Pedro was the last anciano that we were to drop off. He had received a lot of medicines and directions, so I wanted to go to his home and make sure that someone nearby could help him take/apply everything. We hadn’t been to Pedro’s house yet because he had been picking up his lunch from a neighbor’s yard. The reason for this became clear as we neared Pedro’s residence.

Entrance to Pedro's home

Entrance to Pedro's home

We stopped in front of a tortilleria (tortilla shop) and started walking through an alleyway, stepping over broken glass and trying to ignore the growling dogs. It had rained, and our feet got drenched because we couldn’t avoid the puddles. After a minute we came into a small courtyard with a shed in it. It was surrounded by piles, some as tall as 8 feet, of garbage and recycling. There was plastic and glass strewn about the whole place. As we passed by the shed, Pedro asked us to flip the light switch; he couldn’t reach it. That turned on the light inside of what we understood to be his home. Actually, only a corner of this rundown shed was Pedro’s space. He wobbled across a makeshift bridge of plastic crates to reach the door—but before unlocking the small padlock, he turned back at me and gestured with his fingers, embarrassedly, Es muy pequeñito (It’s very small). The photos (which I took many visits later, when Pedro didn’t seem uncomfortable and gave permission) should give you an idea.

Pedro's room

Photo of Pedro's tiny room from the entrance. There are probably less than 3 square ft of free space in there, and the bed, which has no mattress, is less than 4 ft long.

Pedro sitting on his bed

Pedro sitting on his bed.

The space isn’t remotely resistant to the elements: when there is rain, his home floods; when there is wind outside, there is wind inside. At night, despite his clothing and blankets, Pedro is cold. He has no nearby access to a bathroom or drinking water. It was very difficult for me to hide the impression that all of this had made on me as I carefully explained to Pedro and a neighbor the medicinal instructions.

A couple of weeks went on as we delivered (to the neighbor’s yard) Pedro’s lunch and medicine refills, but the image of his ‘home’ was constantly on my mind, and I was trying all the while to figure out a way to move him out of there.

Finally—just yesterday!—we got a terrific offer. Mayan Families’ managers Gloria and Julio reached a couple of Pedro’s especially helpful neighbors (who had been out of town) and learned that a rentable room in their home is about to be vacated. We can rent this room for Pedro, equipped with light and access to a bathroom, for $65 a month. Aside from the relative affordability of this offer (even relative to local prices), it’s a great opportunity because Pedro would be living with the few caring, familiar faces and helping hands that he knows.

If we could each give a little, it would make a world of difference for Pedro. A monthly or one-time donation of any amount would be so appreciated. (If each person makes just a $5 monthly donation, we would only need 13 people to give Pedro a warm and safe home!) To make such a monthly donation, please click here and enter “Elderly Care, Pedro” next to Other Program. To make a one-time donation, please click here and enter “Elderly Care, Pedro” in the other box.

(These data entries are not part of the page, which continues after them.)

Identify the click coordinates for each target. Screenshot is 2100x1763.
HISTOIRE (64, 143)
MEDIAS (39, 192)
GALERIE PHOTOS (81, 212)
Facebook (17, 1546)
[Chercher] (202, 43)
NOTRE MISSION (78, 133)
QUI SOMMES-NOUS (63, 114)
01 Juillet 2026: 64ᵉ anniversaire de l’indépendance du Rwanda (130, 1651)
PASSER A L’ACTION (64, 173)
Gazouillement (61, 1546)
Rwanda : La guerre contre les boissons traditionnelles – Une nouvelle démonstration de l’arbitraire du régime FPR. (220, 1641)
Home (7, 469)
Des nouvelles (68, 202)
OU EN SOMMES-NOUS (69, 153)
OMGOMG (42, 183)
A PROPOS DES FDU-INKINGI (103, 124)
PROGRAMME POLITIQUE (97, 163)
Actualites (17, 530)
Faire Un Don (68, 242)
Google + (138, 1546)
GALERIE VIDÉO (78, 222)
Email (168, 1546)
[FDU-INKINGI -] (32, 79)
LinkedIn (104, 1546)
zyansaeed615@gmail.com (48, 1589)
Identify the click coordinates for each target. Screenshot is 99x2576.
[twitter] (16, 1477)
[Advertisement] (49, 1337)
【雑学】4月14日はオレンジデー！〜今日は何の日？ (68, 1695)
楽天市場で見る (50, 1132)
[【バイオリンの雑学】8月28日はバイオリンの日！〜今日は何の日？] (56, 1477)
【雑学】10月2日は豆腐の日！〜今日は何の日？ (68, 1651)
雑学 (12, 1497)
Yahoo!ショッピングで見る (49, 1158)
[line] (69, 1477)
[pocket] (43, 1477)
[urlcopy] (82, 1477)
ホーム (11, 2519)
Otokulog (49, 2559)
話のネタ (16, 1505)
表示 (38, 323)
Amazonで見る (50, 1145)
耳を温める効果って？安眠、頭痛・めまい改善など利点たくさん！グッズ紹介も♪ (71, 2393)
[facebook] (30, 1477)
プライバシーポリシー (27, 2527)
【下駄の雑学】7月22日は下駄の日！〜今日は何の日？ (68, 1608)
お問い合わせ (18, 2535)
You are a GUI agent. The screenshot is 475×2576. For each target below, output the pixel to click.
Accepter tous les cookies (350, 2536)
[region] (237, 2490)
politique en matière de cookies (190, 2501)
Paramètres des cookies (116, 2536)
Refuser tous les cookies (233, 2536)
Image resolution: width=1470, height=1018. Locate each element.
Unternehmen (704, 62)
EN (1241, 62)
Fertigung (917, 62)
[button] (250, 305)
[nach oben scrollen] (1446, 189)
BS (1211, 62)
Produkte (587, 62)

Thank you so much for your time and consideration!


  1. I will send a check for $60.00. I need to know to whom I make the check payable and where to send it.

    • Harriett, thank you so much. You should send the check to

      Mayan Families
      P,O. Box 52
      Claremont, N.C. 28610

      and make it payable to Mayan Families. Please indicate that it is “for Pedro Hulahu’s housing, Elderly Care”.
      Again, a million thanks! This is so exciting–we already have Pedro’s first month covered!